• _Problem description_: Make an exact copy, from the records below, of the lines from the line containing "You are a computer-use" to the line containing "Click the 3 000 prize cell", both lines included, excluding pictures.

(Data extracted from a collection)
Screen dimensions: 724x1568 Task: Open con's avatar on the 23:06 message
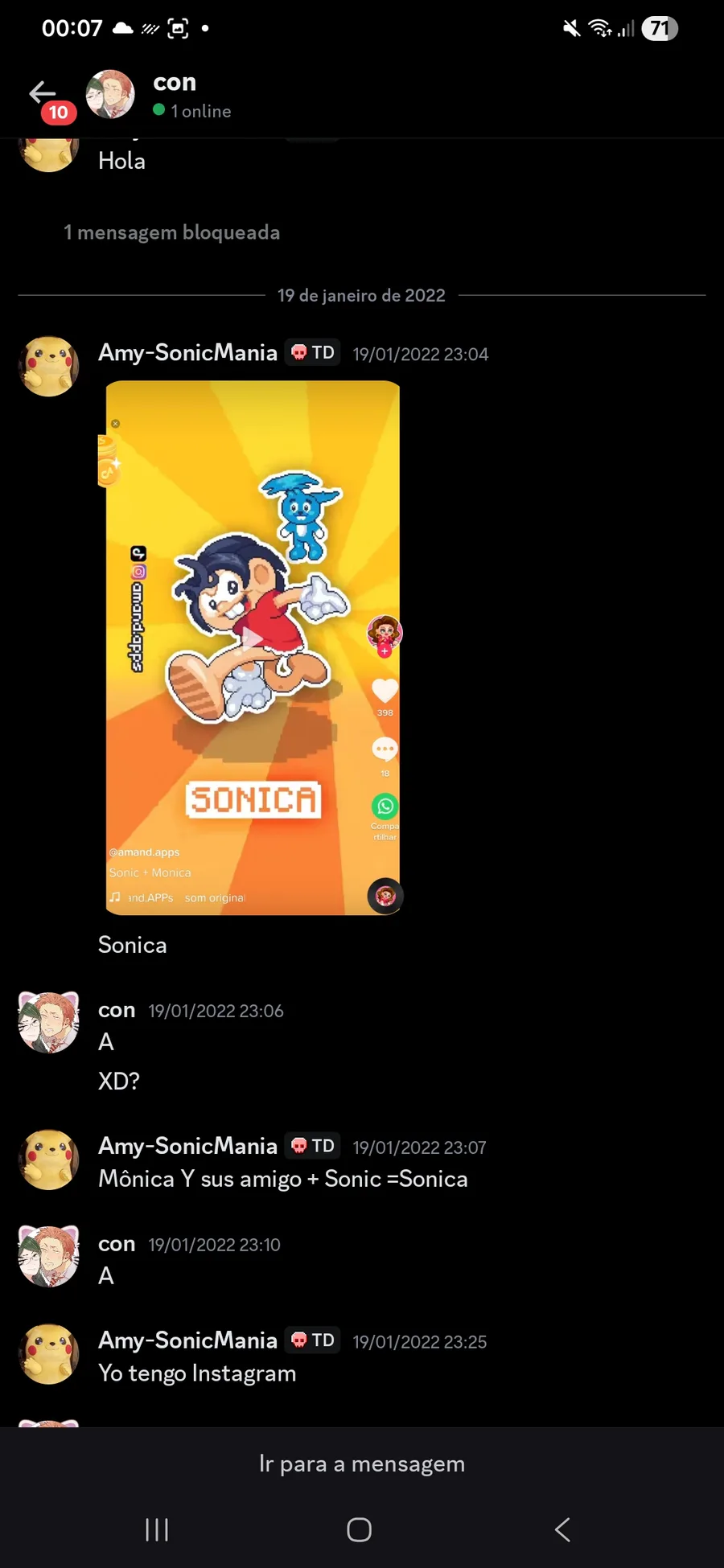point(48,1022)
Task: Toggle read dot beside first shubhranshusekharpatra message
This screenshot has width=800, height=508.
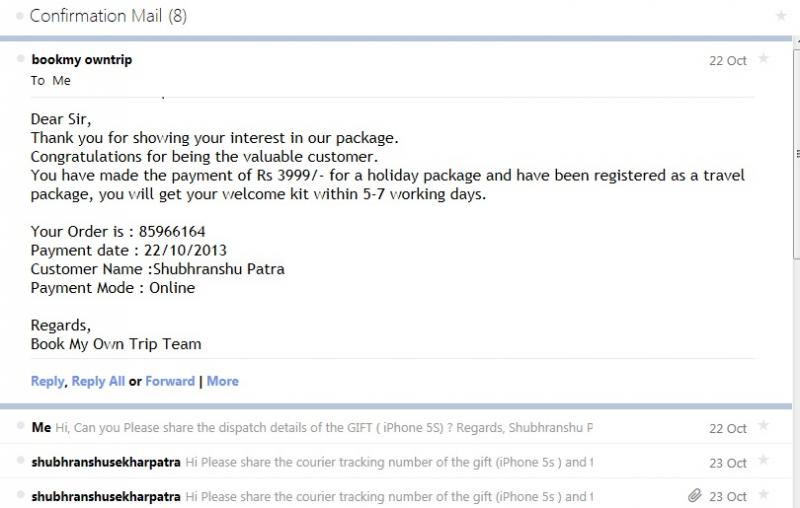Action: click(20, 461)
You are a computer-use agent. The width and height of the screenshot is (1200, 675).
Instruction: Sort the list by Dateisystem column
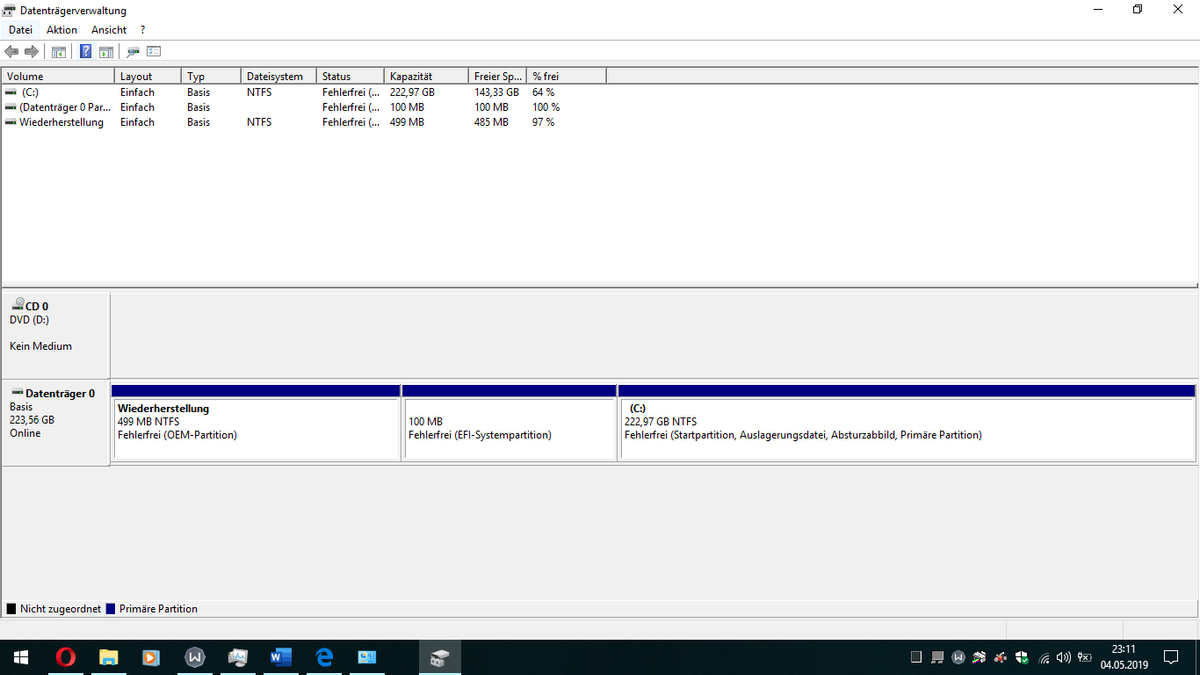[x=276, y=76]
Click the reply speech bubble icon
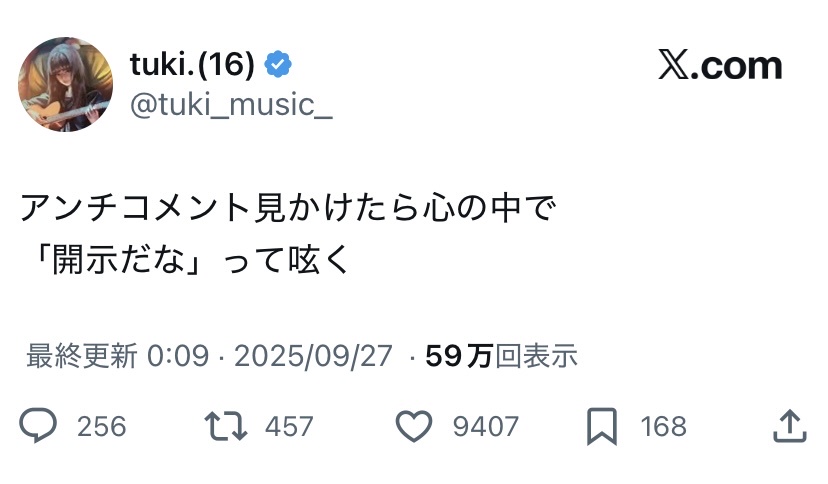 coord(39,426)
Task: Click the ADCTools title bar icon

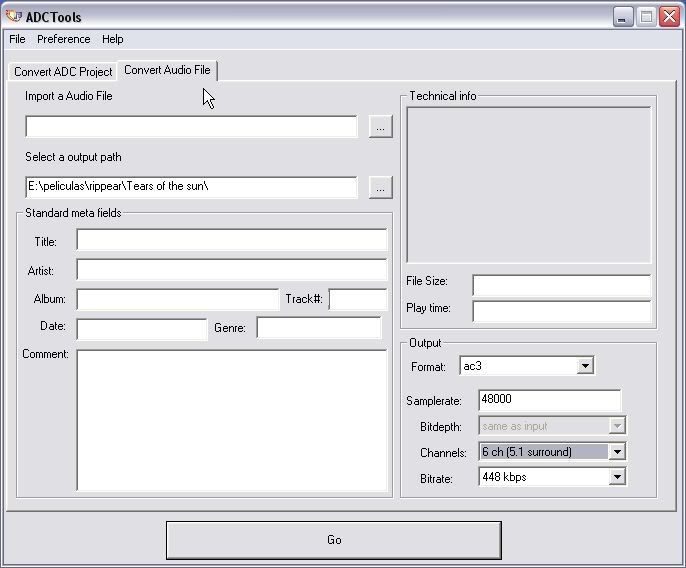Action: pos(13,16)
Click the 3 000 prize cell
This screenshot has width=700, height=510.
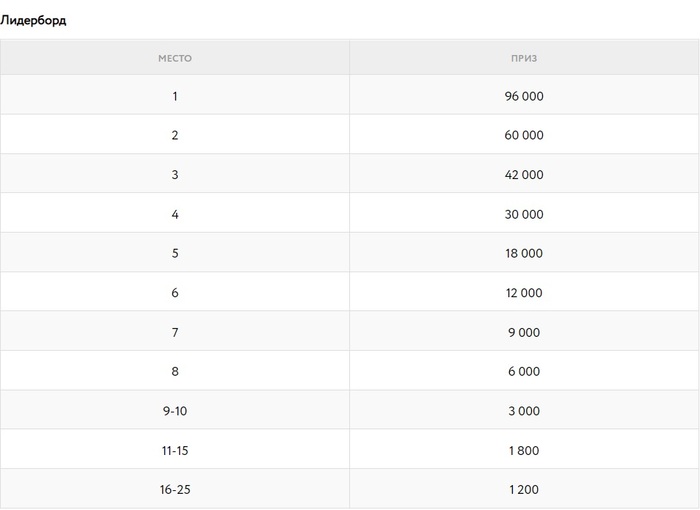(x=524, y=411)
---
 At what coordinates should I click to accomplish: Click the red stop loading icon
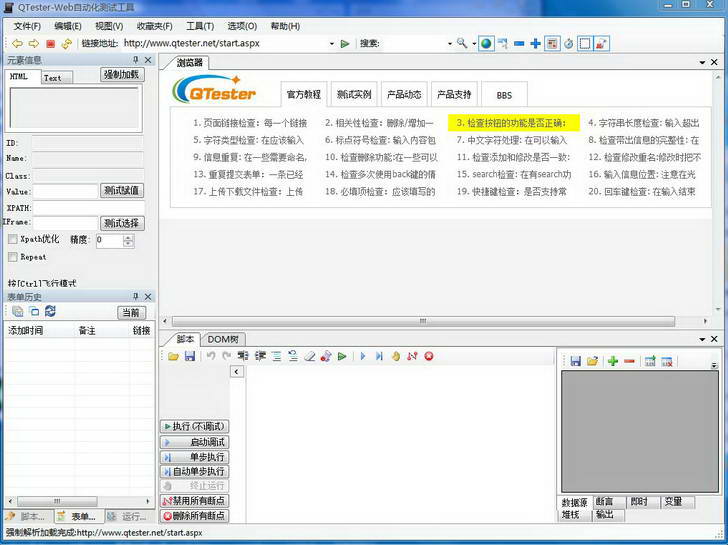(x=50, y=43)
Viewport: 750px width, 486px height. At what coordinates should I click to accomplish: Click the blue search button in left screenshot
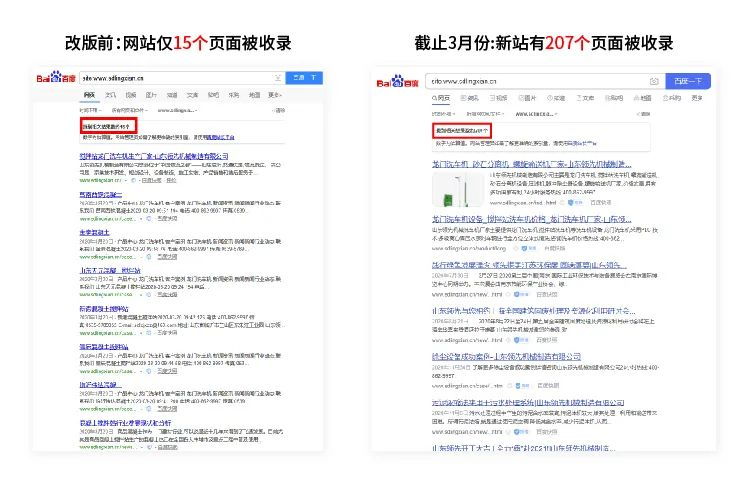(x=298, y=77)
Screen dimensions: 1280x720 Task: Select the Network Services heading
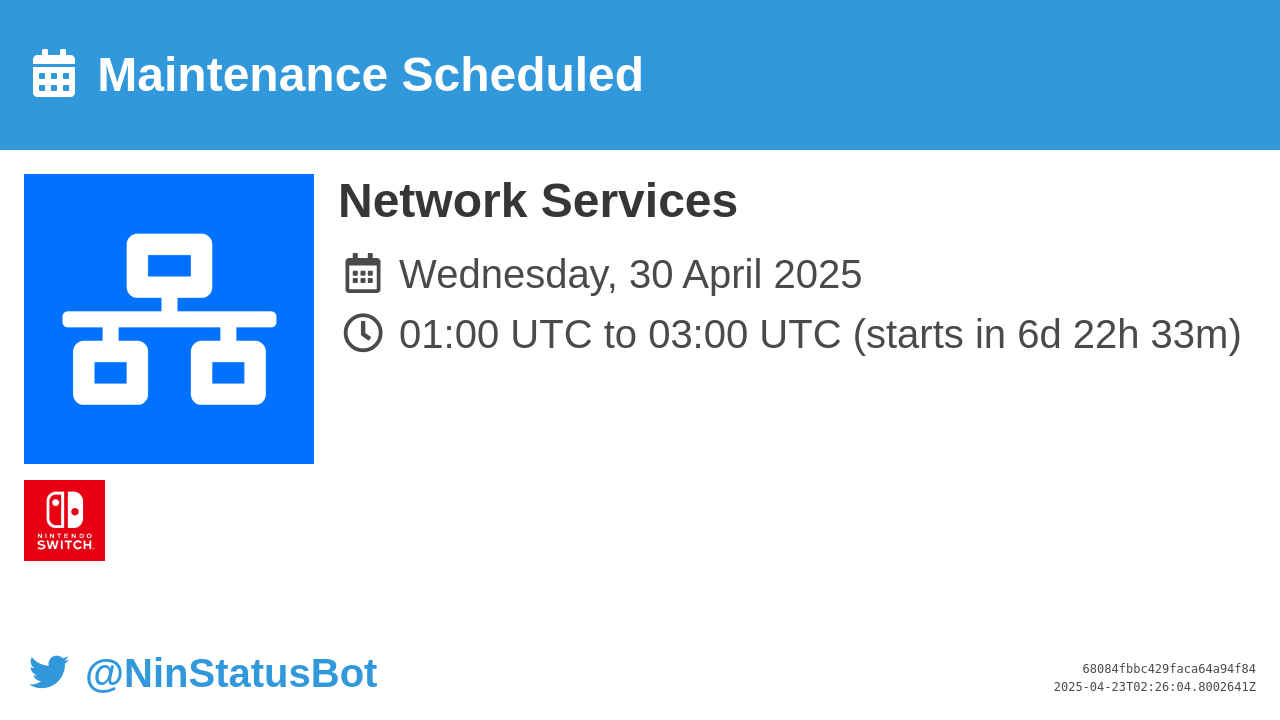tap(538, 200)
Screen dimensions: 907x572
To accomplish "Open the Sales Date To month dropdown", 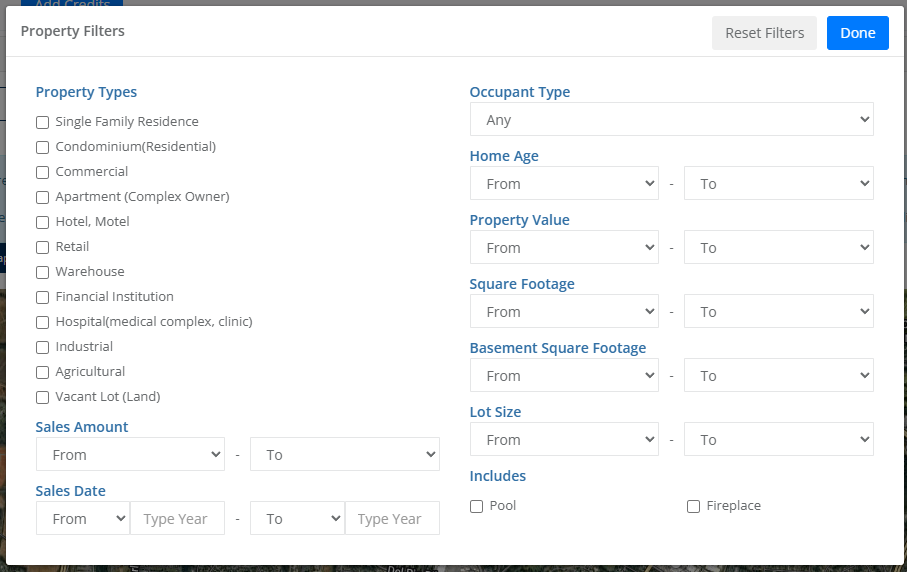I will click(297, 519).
---
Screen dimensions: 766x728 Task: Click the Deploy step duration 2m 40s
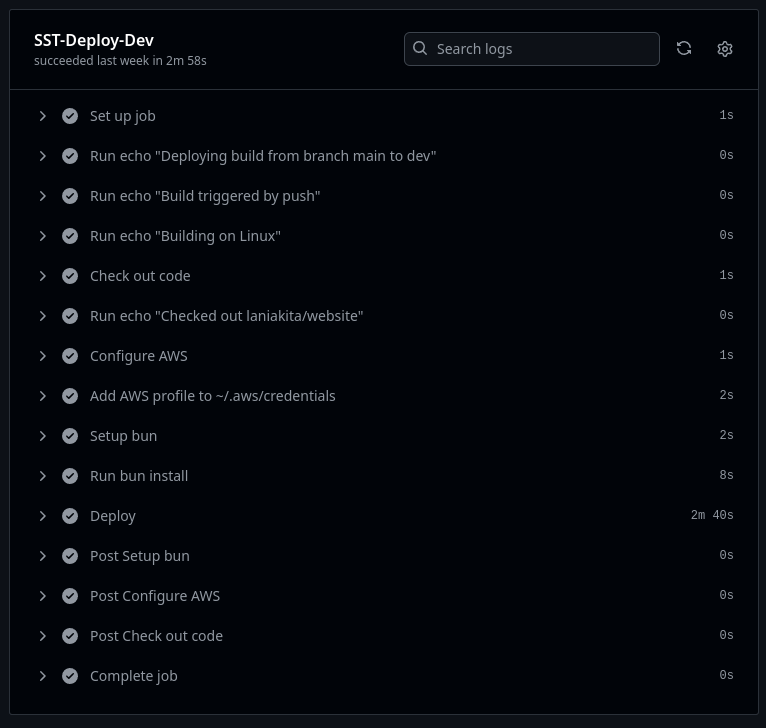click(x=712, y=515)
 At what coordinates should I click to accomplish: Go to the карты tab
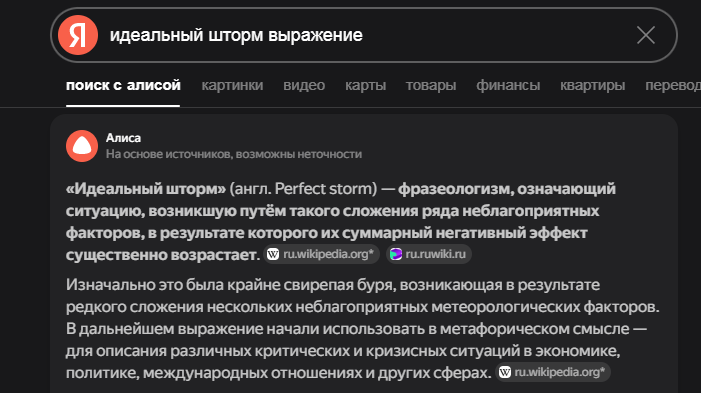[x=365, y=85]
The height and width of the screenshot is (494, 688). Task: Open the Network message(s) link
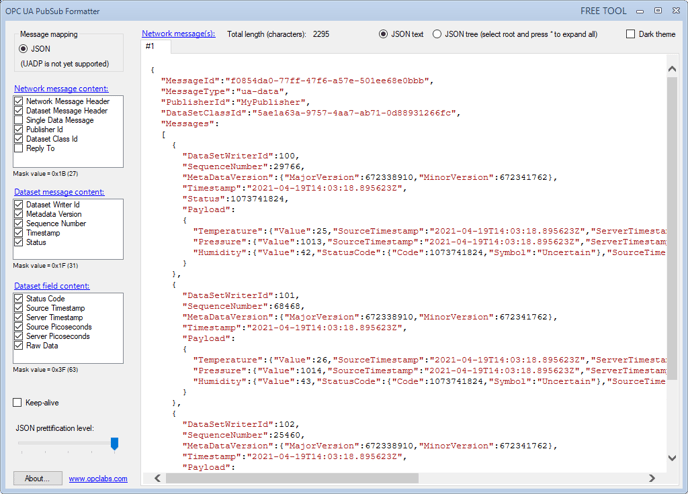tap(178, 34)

• _Answer space_:
You are a computer-use agent. The width and height of the screenshot is (1200, 675).
Instruction: Sort the list by Dateisystem column
[x=276, y=76]
Click the reply speech bubble icon
 coord(39,426)
Task: Click the ADCTools title bar icon

Action: pos(13,16)
Click the 3 000 prize cell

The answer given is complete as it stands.